Convert the data below into a numbered list with one line per entry, skipping any blank lines and leaving out the pictures.

Entries shown:
===============

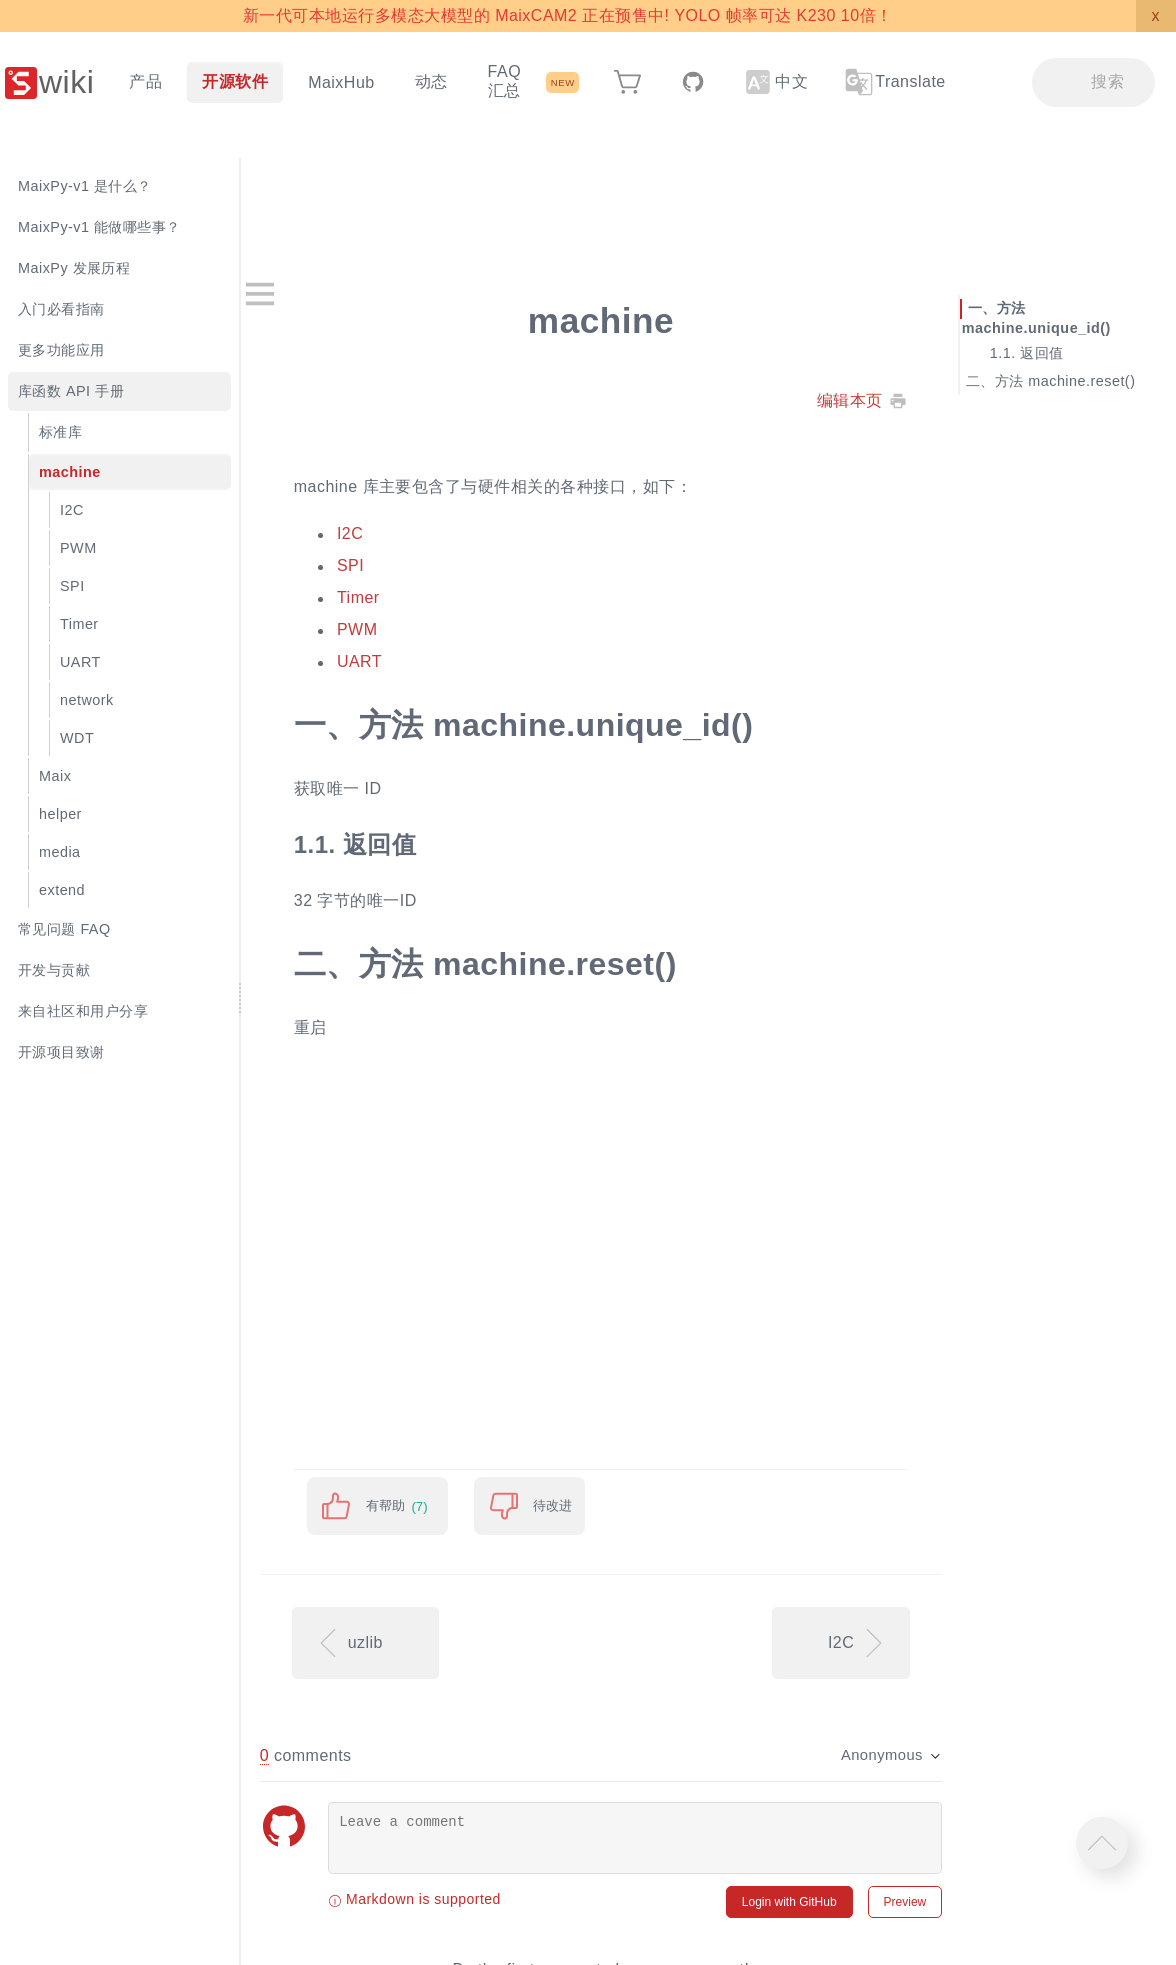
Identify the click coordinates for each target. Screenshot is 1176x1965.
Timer (430, 598)
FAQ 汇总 (504, 81)
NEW (563, 82)
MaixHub (341, 82)
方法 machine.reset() (1084, 380)
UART (431, 662)
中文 (776, 82)
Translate (894, 82)
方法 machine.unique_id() (1055, 317)
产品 (145, 81)
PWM (429, 630)
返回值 (1060, 352)
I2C (422, 534)
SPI (422, 566)
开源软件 (235, 81)
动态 (431, 81)
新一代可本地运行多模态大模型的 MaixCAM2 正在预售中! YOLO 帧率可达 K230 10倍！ (567, 15)
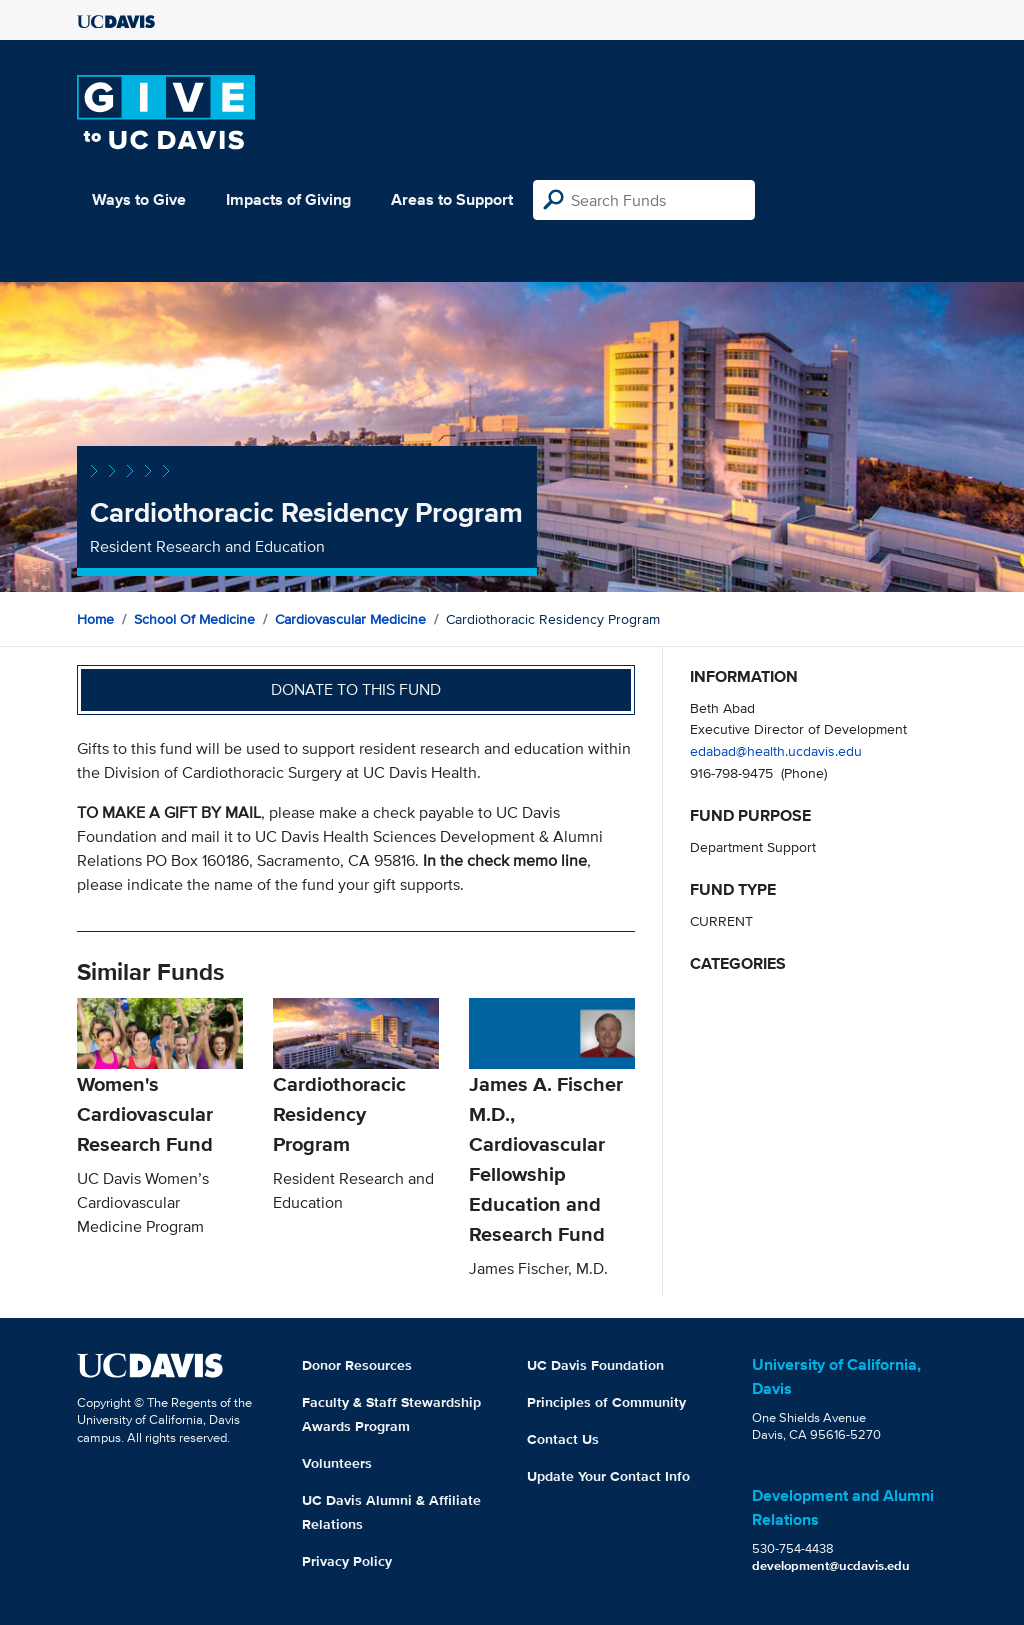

===============

Answer to this problem:
1. Identify the click coordinates for each target. Screenshot is 1176x1965.
2. Timer (430, 598)
3. FAQ 汇总 (504, 81)
4. NEW (563, 82)
5. MaixHub (341, 82)
6. 方法 machine.reset() (1084, 380)
7. UART (431, 662)
8. 中文 (776, 82)
9. Translate (894, 82)
10. 方法 machine.unique_id() (1055, 317)
11. 产品 (145, 81)
12. PWM (429, 630)
13. 返回值 (1060, 352)
14. I2C (422, 534)
15. SPI (422, 566)
16. 开源软件 (235, 81)
17. 动态 (431, 81)
18. 新一代可本地运行多模态大模型的 MaixCAM2 正在预售中! YOLO 帧率可达 K230 10倍！ (567, 15)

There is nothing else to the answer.